More than 80% of organizations have experienced an identity-related breach that involved the use of compromised credentials, half of which happened in the past 12 months, according to Silverfort and Osterman Research.

identity attack surface visibility

Lack of visibility into the identity attack surface

Furthering the challenges for CISOs is a continual misalignment between security and identity teams. Visibility into the identity attack surface continues to be insufficient, leaving organizations exposed to bad actors who can access their environments, move laterally inside their networks, and wreak havoc in minutes.

Protecting the identity attack surface – which extends far beyond traditional identity access management tools – is the last line of defense in detecting and preventing such threats in real-time.
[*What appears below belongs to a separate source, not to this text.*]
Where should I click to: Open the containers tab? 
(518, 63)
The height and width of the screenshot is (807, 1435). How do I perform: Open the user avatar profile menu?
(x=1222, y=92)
65% of organizations have not implemented MFA comprehensively enough to provide sound protection. In addition, only 10% of organizations have fully deployed PAM and have high confidence in its ability to prevent malicious use of privileged credentials due to the notorious complexity of implementing such solutions at scale.

Real-time protection is missing

94% of organizations do not have full visibility into their service accounts (non-human identities), making these highly vulnerable and often privileged identities a prime target for attackers. 78% of organizations admit that they cannot prevent the misuse of service accounts in real time, due to low visibility and inability to enforce MFA or PAM protection.

Only one in five organizations are highly confident that they could prevent identity threats. Very few organizations are confident they can stop malicious access or lateral movement using compromised credentials.

“Today’s organizations are challenged with securing many different ‘silos’ of digital identity across complex hybrid and multi-cloud environments. Each of these environments has different identity security controls, which don’t work together and result in partial security, inconsistent user experience, and redundant costs,” said Hed Kovetz, CEO of Silverfort.

“In addition, some of the most critical systems in every company don’t have identity security available at all, and bad actors know it. This new research emphasizes that organizations need to rethink how they implement identity security, and develop a strategy that covers the entire identity attack surface – including human and non-human identities, privileged and non-privileged users, on-prem and cloud environments, IT and OT infrastructure, and many other areas that they didn’t previously manage to protect,” concluded Kovetz.